BEGIN Data listing

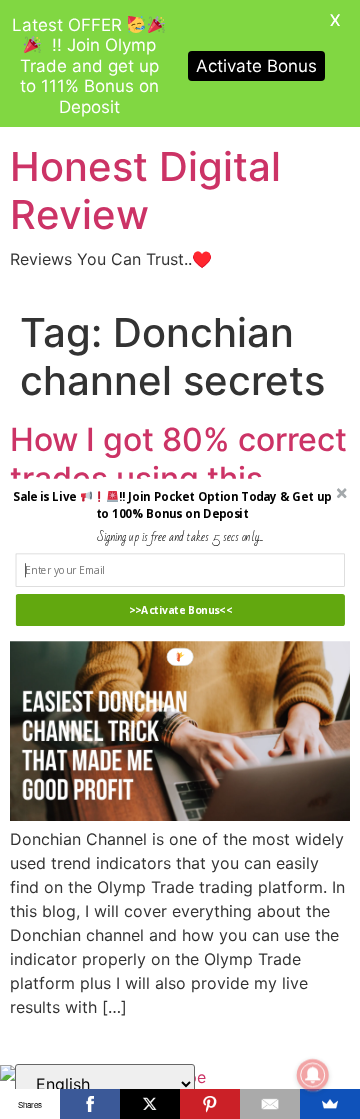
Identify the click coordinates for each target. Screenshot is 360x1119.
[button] (171, 505)
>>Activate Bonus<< (180, 610)
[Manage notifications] (313, 1075)
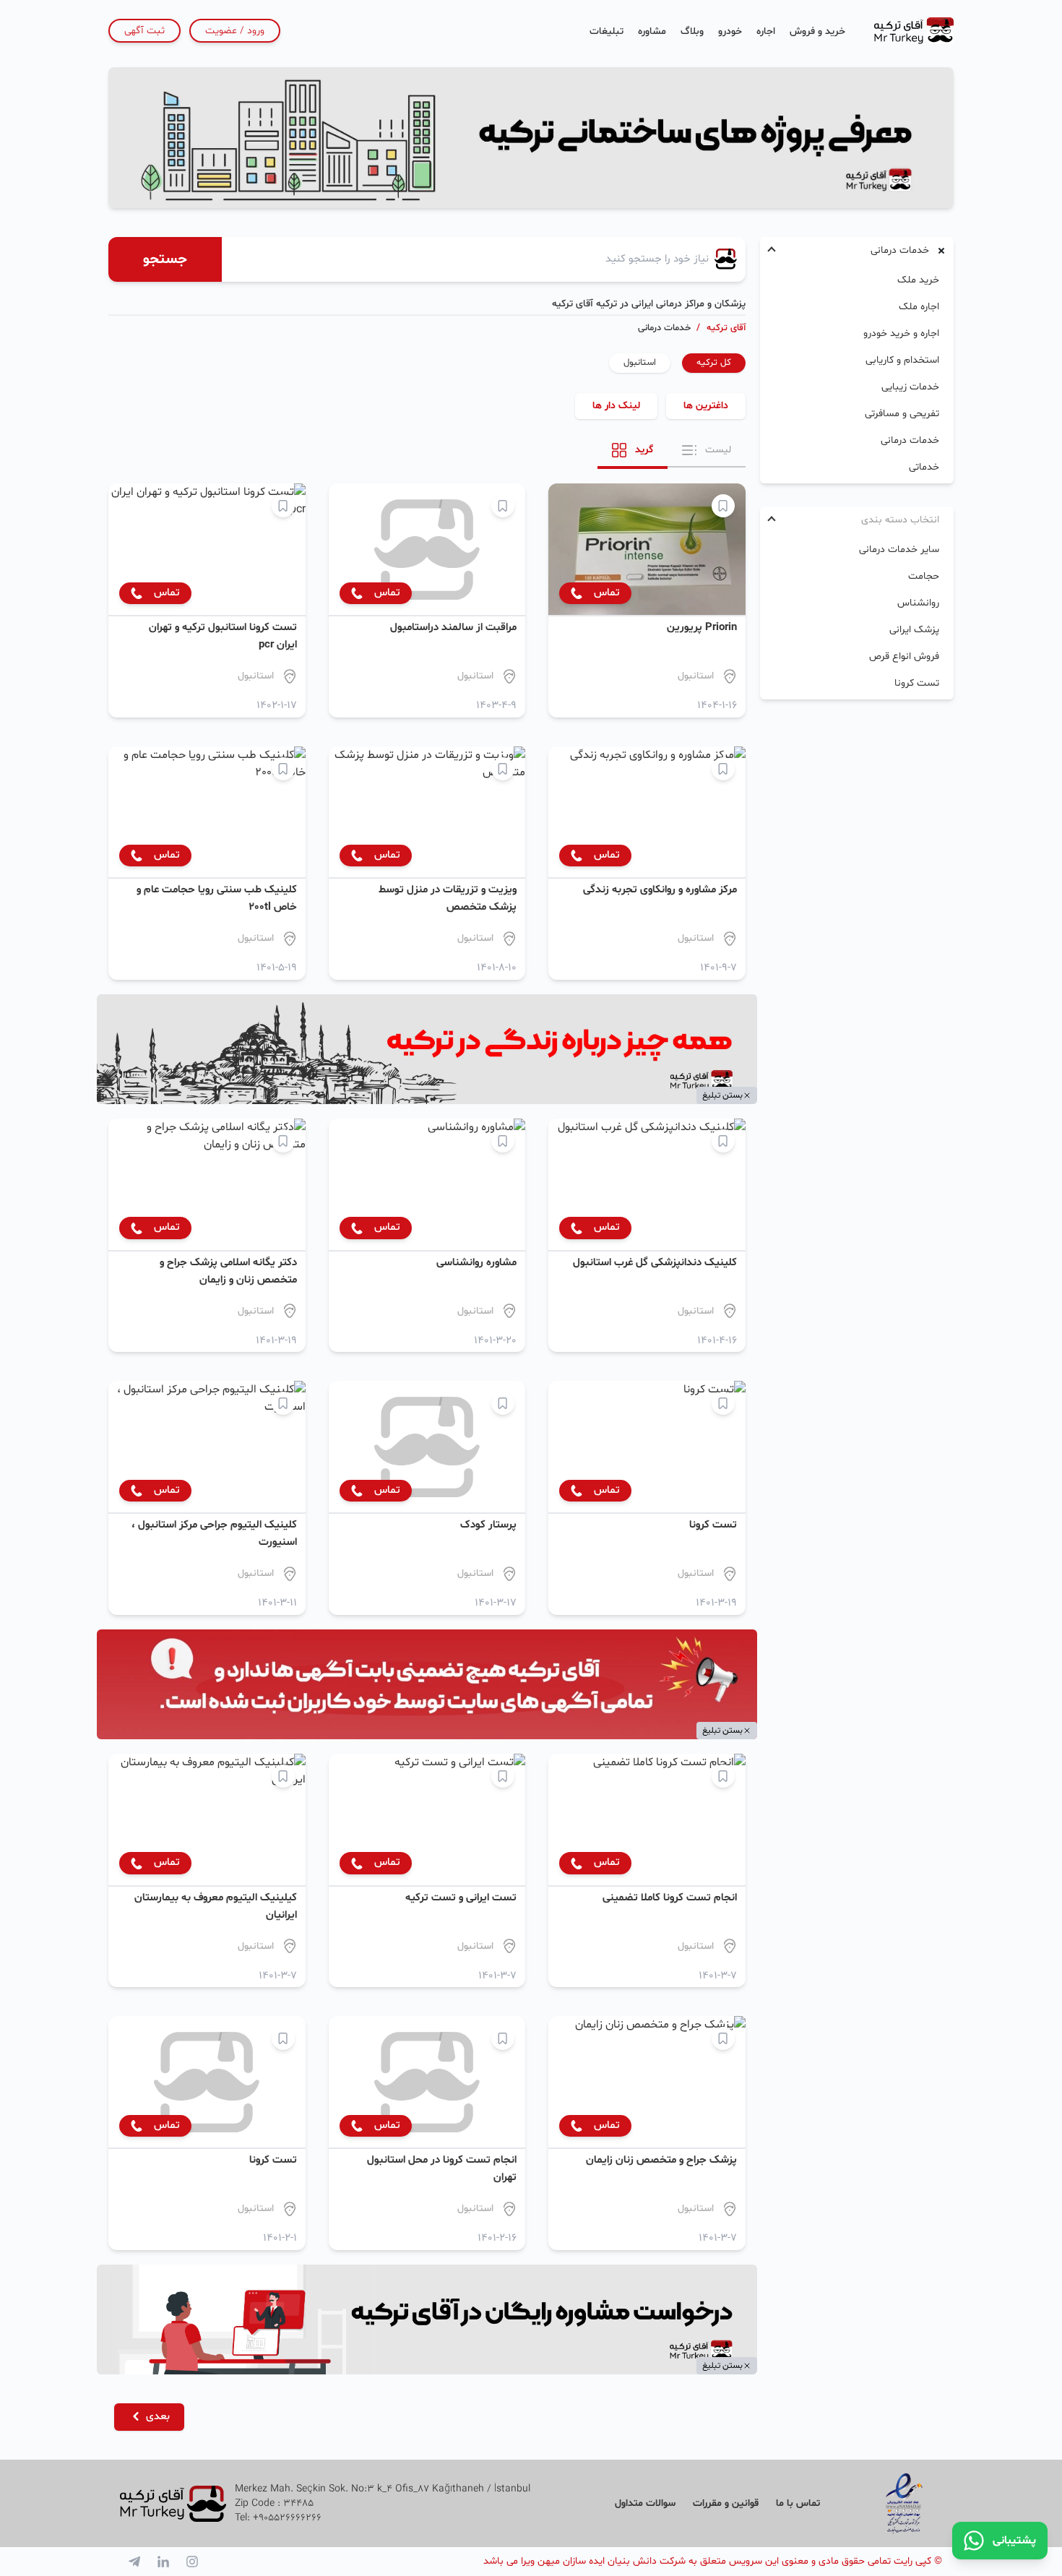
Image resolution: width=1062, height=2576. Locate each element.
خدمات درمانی (910, 440)
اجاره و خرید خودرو (901, 333)
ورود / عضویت (234, 31)
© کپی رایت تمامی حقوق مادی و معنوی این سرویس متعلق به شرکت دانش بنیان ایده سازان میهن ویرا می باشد (712, 2561)
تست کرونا (916, 683)
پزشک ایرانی (914, 630)
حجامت (923, 576)
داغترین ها (705, 406)
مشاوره (652, 31)
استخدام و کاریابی (902, 360)
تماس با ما (798, 2503)
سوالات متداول (645, 2503)
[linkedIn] (163, 2561)
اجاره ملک (919, 307)
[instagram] (192, 2561)
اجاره (765, 31)
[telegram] (134, 2561)
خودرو (730, 31)
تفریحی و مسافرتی (902, 414)
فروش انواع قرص (904, 656)
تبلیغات (606, 31)
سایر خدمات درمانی (899, 549)
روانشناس (918, 603)
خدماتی (924, 467)
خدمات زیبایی (910, 387)
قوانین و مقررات (726, 2503)
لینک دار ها (616, 406)
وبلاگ (692, 31)
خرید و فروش (817, 31)
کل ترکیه (713, 362)
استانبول (639, 362)
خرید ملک (918, 280)
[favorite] (723, 505)
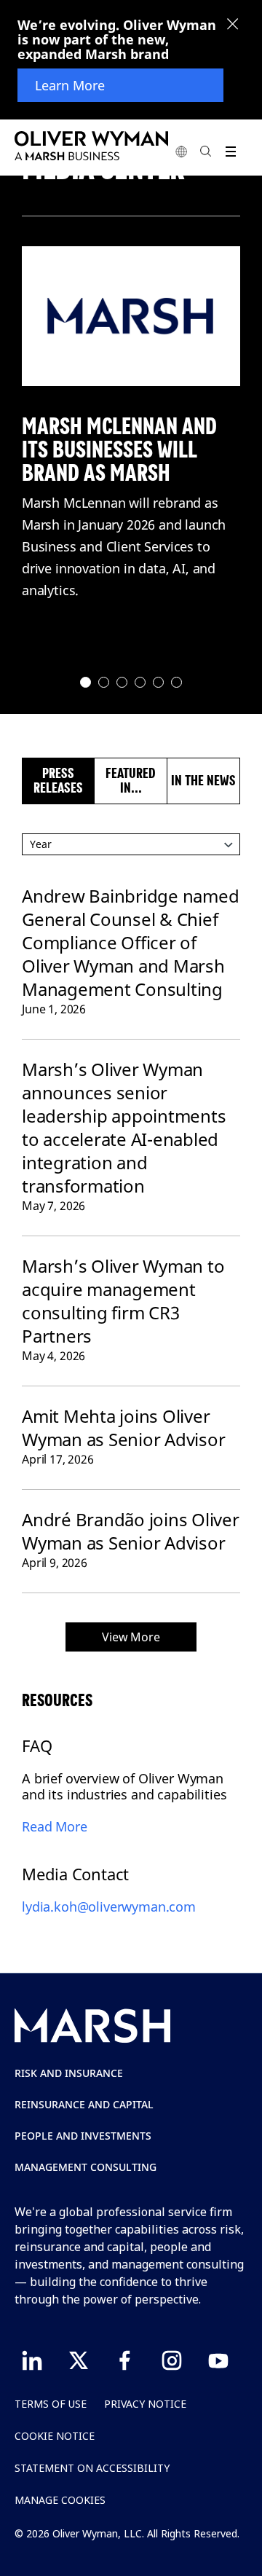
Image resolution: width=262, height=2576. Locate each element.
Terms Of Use (51, 2404)
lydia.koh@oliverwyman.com (109, 1906)
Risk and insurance (69, 2073)
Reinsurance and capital (84, 2104)
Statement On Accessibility (92, 2468)
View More (131, 1637)
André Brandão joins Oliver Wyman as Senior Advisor (130, 1531)
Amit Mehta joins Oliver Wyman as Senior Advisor (123, 1427)
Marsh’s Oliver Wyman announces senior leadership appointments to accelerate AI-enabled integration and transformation (124, 1127)
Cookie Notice (55, 2436)
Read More (54, 1826)
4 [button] (140, 683)
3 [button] (122, 683)
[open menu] (230, 151)
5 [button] (159, 683)
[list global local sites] (181, 151)
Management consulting (85, 2167)
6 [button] (177, 683)
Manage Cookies (60, 2500)
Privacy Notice (145, 2404)
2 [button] (104, 683)
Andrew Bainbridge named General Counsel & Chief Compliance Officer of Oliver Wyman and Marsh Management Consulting (130, 942)
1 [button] (86, 683)
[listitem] (131, 316)
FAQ (37, 1745)
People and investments (83, 2136)
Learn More (70, 85)
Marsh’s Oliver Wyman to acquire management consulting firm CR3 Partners (123, 1301)
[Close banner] (233, 25)
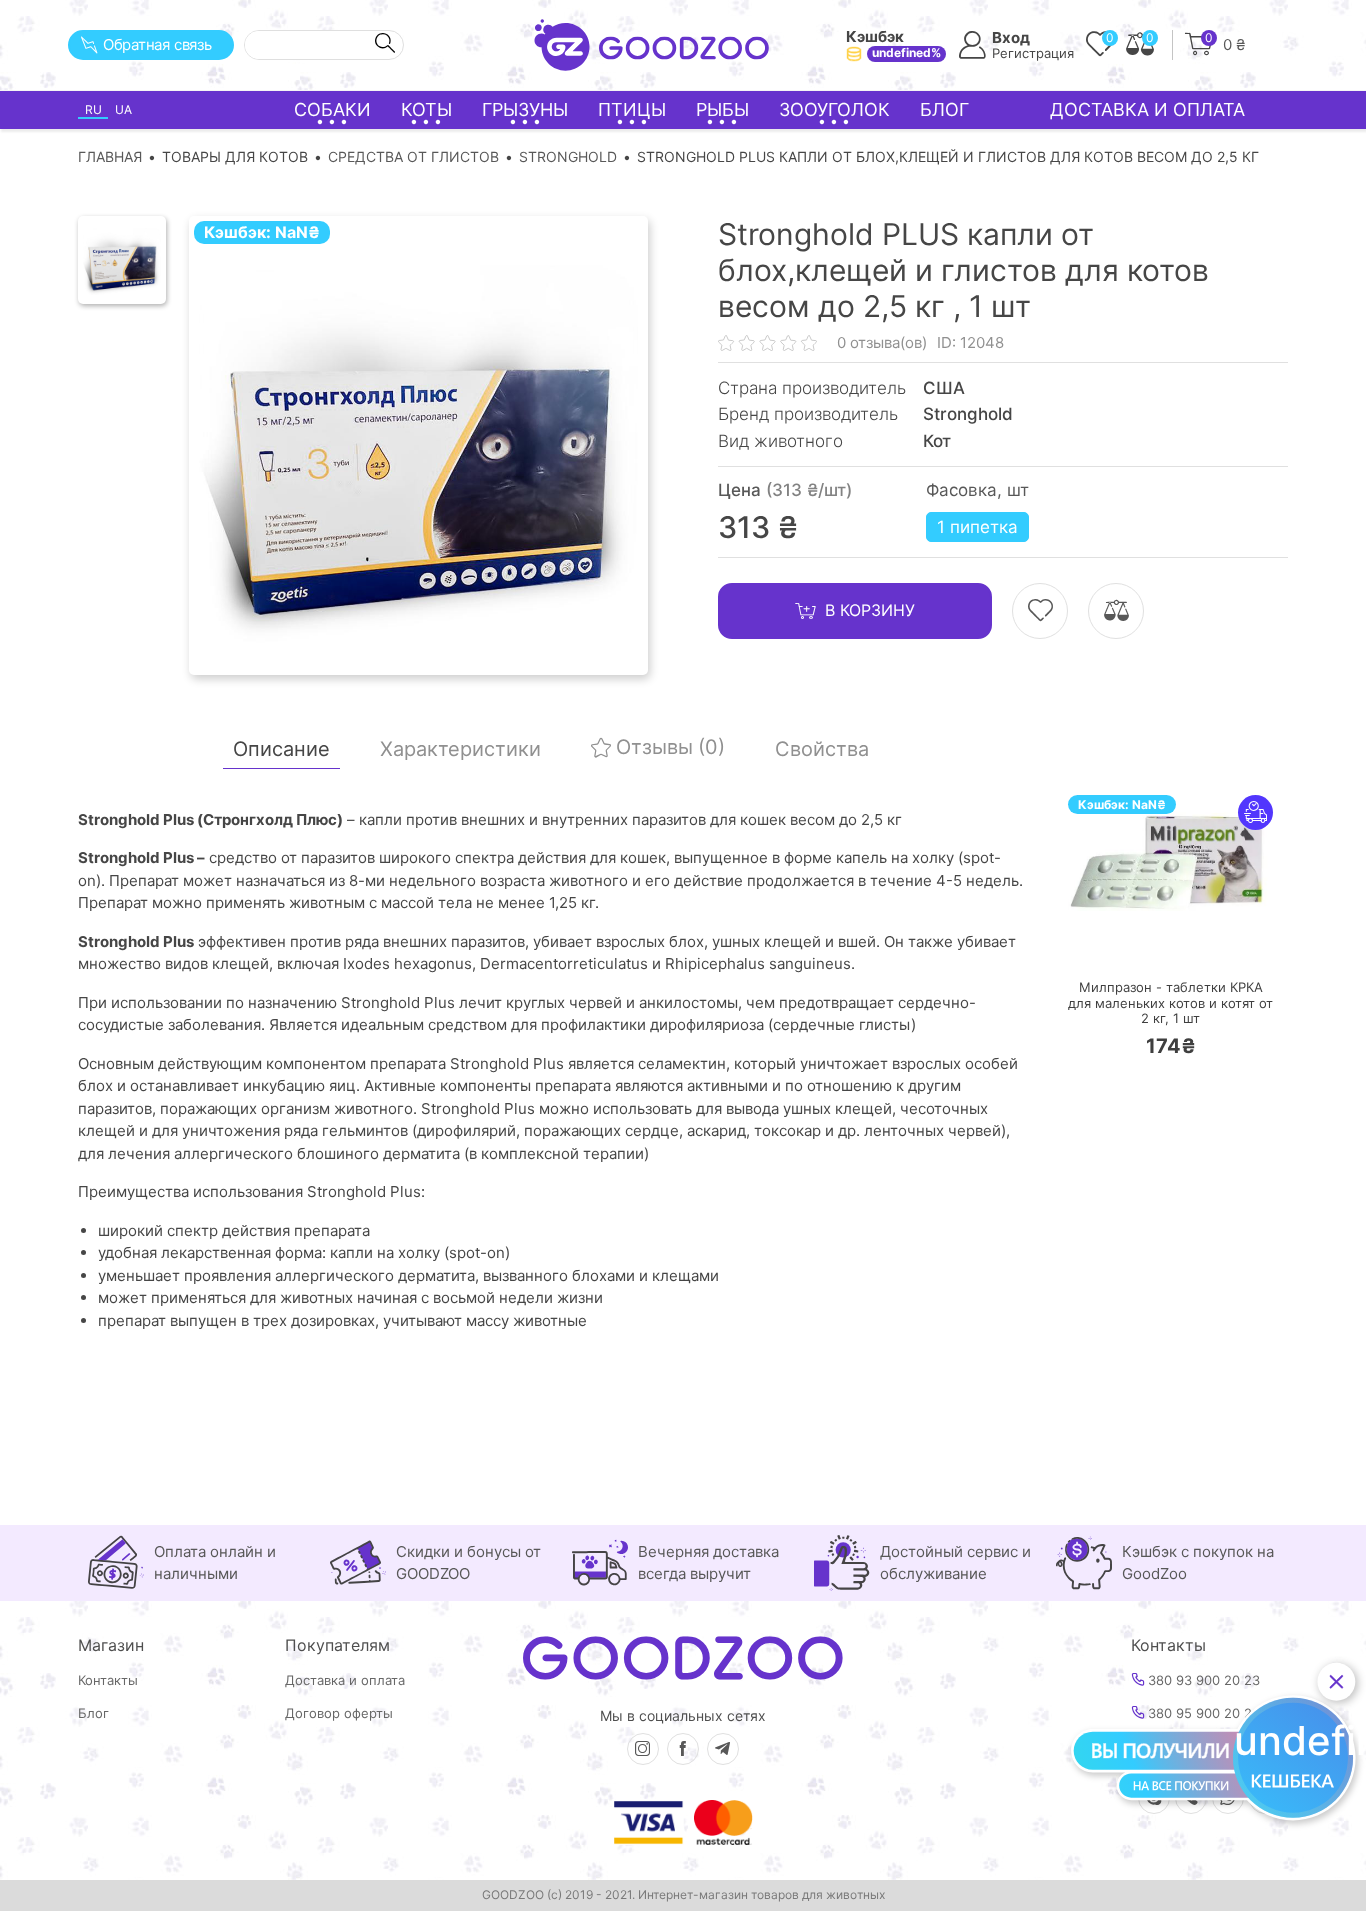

END Data listing

Please print all the entries exactly as written, but drop the pictures.

Response =>
Identify the click coordinates for each target. Screenshot is 360x1119.
[button] (171, 505)
>>Activate Bonus<< (180, 610)
[Manage notifications] (313, 1075)
Image resolution: width=1062, height=2576. Locate each element.
خدمات درمانی (910, 440)
اجاره و خرید خودرو (901, 333)
ورود / عضویت (234, 31)
© کپی رایت تمامی حقوق مادی و معنوی این سرویس متعلق به شرکت دانش بنیان ایده سازان میهن ویرا می باشد (712, 2561)
تست کرونا (916, 683)
پزشک ایرانی (914, 630)
حجامت (923, 576)
داغترین ها (705, 406)
مشاوره (652, 31)
استخدام و کاریابی (902, 360)
تماس با ما (798, 2503)
سوالات متداول (645, 2503)
[linkedIn] (163, 2561)
اجاره ملک (919, 307)
[instagram] (192, 2561)
اجاره (765, 31)
[telegram] (134, 2561)
خودرو (730, 31)
تفریحی و مسافرتی (902, 414)
فروش انواع قرص (904, 656)
تبلیغات (606, 31)
سایر خدمات درمانی (899, 549)
روانشناس (918, 603)
خدماتی (924, 467)
خدمات زیبایی (910, 387)
قوانین و مقررات (726, 2503)
لینک دار ها (616, 406)
وبلاگ (692, 31)
خرید و فروش (817, 31)
کل ترکیه (713, 362)
استانبول (639, 362)
خرید ملک (918, 280)
[favorite] (723, 505)
Image resolution: width=262, height=2576. Locate each element.
Terms Of Use (51, 2404)
lydia.koh@oliverwyman.com (109, 1906)
Risk and insurance (69, 2073)
Reinsurance and capital (84, 2104)
Statement On Accessibility (92, 2468)
View More (131, 1637)
André Brandão joins Oliver Wyman as Senior Advisor (130, 1531)
Amit Mehta joins Oliver Wyman as Senior Advisor (123, 1427)
Marsh’s Oliver Wyman announces senior leadership appointments to accelerate AI-enabled integration and transformation (124, 1127)
Cookie Notice (55, 2436)
Read More (54, 1826)
4 [button] (140, 683)
3 [button] (122, 683)
[open menu] (230, 151)
5 [button] (159, 683)
[list global local sites] (181, 151)
Management consulting (85, 2167)
6 [button] (177, 683)
Manage Cookies (60, 2500)
Privacy Notice (145, 2404)
2 [button] (104, 683)
Andrew Bainbridge named General Counsel & Chief Compliance Officer of Oliver Wyman and Marsh Management Consulting (130, 942)
1 [button] (86, 683)
[listitem] (131, 316)
FAQ (37, 1745)
People and investments (83, 2136)
Learn More (70, 85)
Marsh’s Oliver Wyman to acquire management consulting firm CR3 Partners (123, 1301)
[Close banner] (233, 25)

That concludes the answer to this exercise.